Leaving out the pictures, output each record exactly as it stands.
== == ==
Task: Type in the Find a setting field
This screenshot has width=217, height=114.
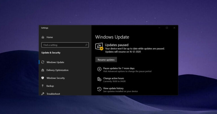Action: click(63, 45)
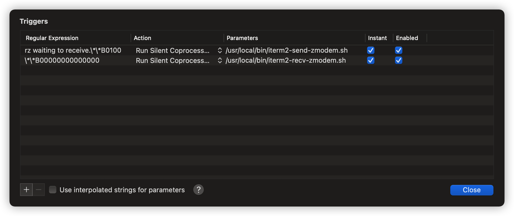Open help with the question mark icon
Screen dimensions: 514x216
coord(199,190)

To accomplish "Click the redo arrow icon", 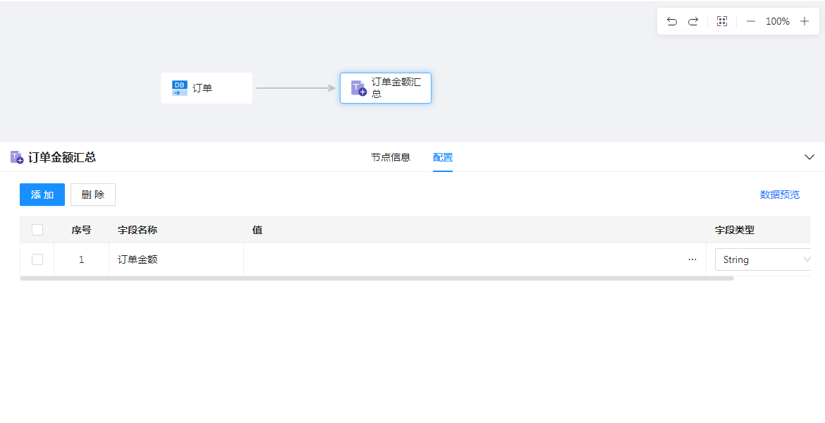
== == ==
» **WRITTEN RESPONSE**:
Task: Type in the Find a setting field
This screenshot has width=217, height=114.
Action: click(63, 45)
Open help with the question mark icon
Screen dimensions: 514x216
coord(199,190)

To accomplish "Click the redo arrow icon", 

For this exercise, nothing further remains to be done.